▸ **Texte de lecture**
#####

Le Cadastre Minier, en sigle CAMI, le gestionnaire du domaine minier et des titres concédés, porte d’entrée du secteur minier de la République Démocratique du Congo (RDC), a activement pris part en tant que Service relevant du Ministère des mines, au forum minier international Mining Indaba qui s’est déroulé du 05 au 08 février 2024 à Cape Town, en Afrique du Sud. Axée sur le thème : « Embrasser le pouvoir de la disruption positive : un nouvel avenir audacieux pour l’exploitation minière africaine », cette 30ème édition a attiré plus de 8000 participants, regroupant des représentants d’Etats, des exposants et des investisseurs du secteur minier mondial.

La délégation de la RDC était conduite par le Premier ministre Jean-Michel Sama Lukonde Kyenge, accompagné de la Ministre des mines ainsi que des Ministres sectoriels et des cadres des entreprises publiques impliquées dans l’économie nationale. 3 activités phares sont à retenir de cette participation : tout d’abord, (1) l’érection d’un des plus prestigieux stand d’exposition du potentiel du secteur minier, ensuite, (2) la signature de la charte de création du Groupe de stratégie pour les minéraux en Afrique, qui portera désormais la voix des ministères africains des mines pour la promotion des stratégies de développement et d’approvisionnement durable, sécurisé et propre des minéraux critiques et enfin, (3) les interventions de la Ministre dans les différents panels mettant en lumière les échanges entre les secteurs publics et privés afin de favoriser le développement du secteur minier mondial.

#####

▸ **Bloc de données**

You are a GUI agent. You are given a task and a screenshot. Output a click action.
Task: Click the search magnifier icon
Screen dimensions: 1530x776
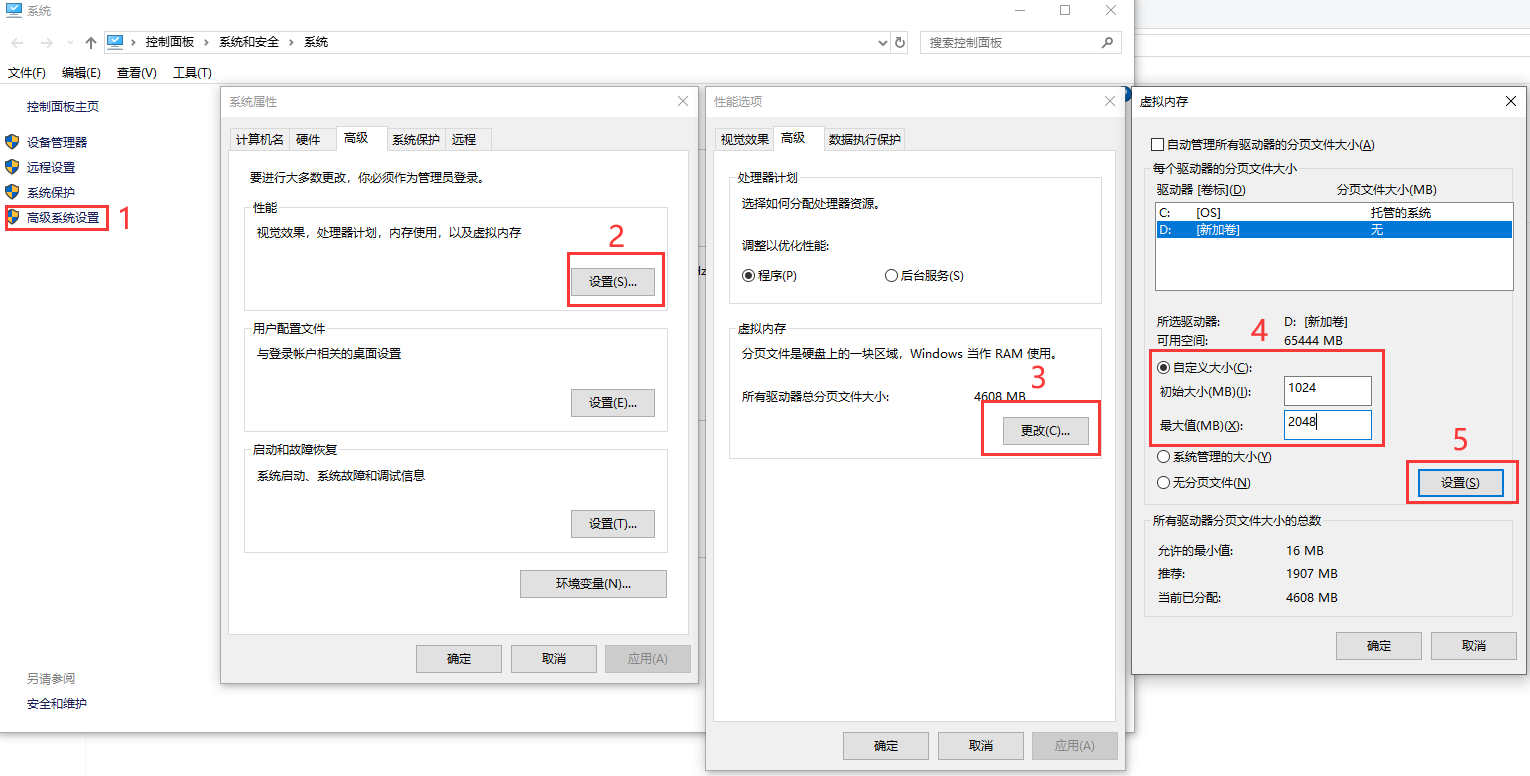pos(1106,42)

#####

▸ **Travail demandé**
1 > Selon le texte de lecture, combien de participants la 30e édition du Mining Indaba a-t-elle attirés ?
2 > Recopiez mot pour mot le passage du texte de lecture qui commence par « Le Cadastre Minier, en » et se poursuit jusqu'à « investisseurs du secteur minier mondial. ».
Les données n'ont aucun lien avec le texte de lecture.

▸ **Réponses fournies**
1 > Plus de 8000 participants.

2 >
Le Cadastre Minier, en sigle CAMI, le gestionnaire du domaine minier et des titres concédés, porte d’entrée du secteur minier de la République Démocratique du Congo (RDC), a activement pris part en tant que Service relevant du Ministère des mines, au forum minier international Mining Indaba qui s’est déroulé du 05 au 08 février 2024 à Cape Town, en Afrique du Sud. Axée sur le thème : « Embrasser le pouvoir de la disruption positive : un nouvel avenir audacieux pour l’exploitation minière africaine », cette 30ème édition a attiré plus de 8000 participants, regroupant des représentants d’Etats, des exposants et des investisseurs du secteur minier mondial.